Puis à la fin du tournage, j'ai voulu m'investir davantage dans ce film car je sentais que quelque chose se construisait. J'ai senti que ce film était un bel hommage au monde lyrique et à la musique. J'ai fait quelques maquettes pendant le tournage, et j'ai fait quelques improvisations sur la chanson phare du film "I'll stand by You" des Pretenders interprétée par Jeanne Balibar, avec un texte français de Michel Jourdan, un grand de la chanson française. J'ai soumis ces improvisations jazz au réalisateur à la fin du tournage. Et un jour, il m'appelle car il pensait que la présence musicale était très forte lors du tournage, mais il s'est rendu compte qu'il lui manquait de la musique originale parce qu'on ne peut pas voir évoluer des scènes d'action sans musique. Donc je me suis attelé à cette composition en 15 jours.

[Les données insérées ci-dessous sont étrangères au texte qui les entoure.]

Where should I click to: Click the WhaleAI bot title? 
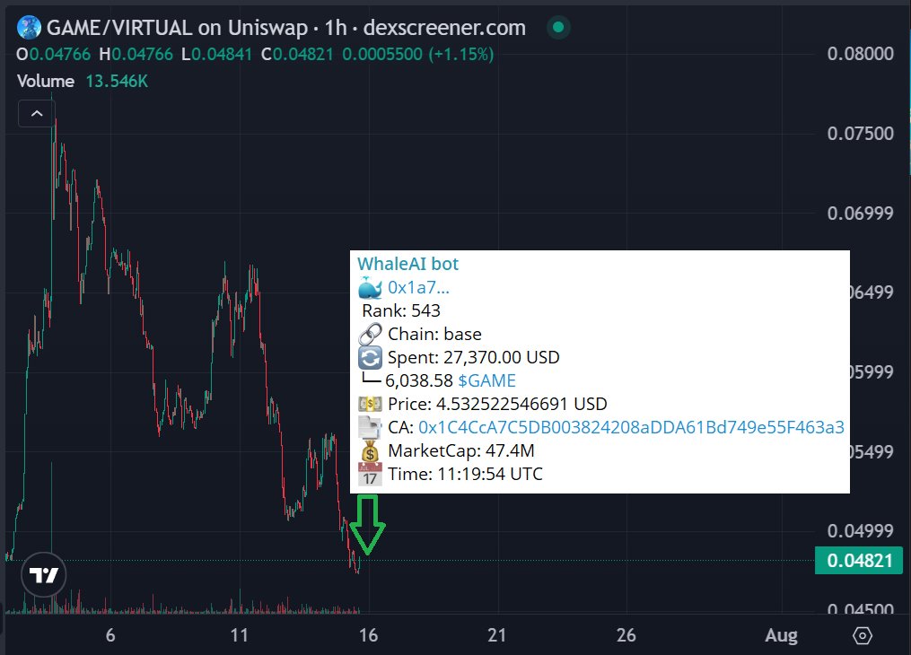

Quel fut votre choix musical ?
J'ai eu l'idée que le film soit traité comme une sorte d'opéra comique, je trouvais que les personnages et l'intrigue évoluaient comme un livret d'opéra comique du 21e siècle. Donc j'ai proposé de traiter les parties musicales comme des récitatifs, des arias, des petits divertissements, on entend sur la scène de la poursuite une sorte de Tarentelle avec un ton décalé, on reste dans le classique, mais il y a un décalage. On aurait pu tomber dans l'univers du film d'action avec des accords qui ponctuent l'action, et en tant que pianiste il est difficile d'éviter ce cliché, car j'accompagnais l'image. J'ai essayé d'être opposé à ce langage. J'ai aussi répondu à la volonté du réalisateur de mélanger les genres, c'est sa grande qualité esthétique. Il veut fusionner les genres avec beaucoup de goûts, et nous passons musicalement d'un univers baroque à une séquence contemporaine, proche des musiques expérimentales de John Cage, tout cela dans une "improvisation écrite", improvisée au départ puis retravaillée, comme faisait Chopin à partir d'un thème.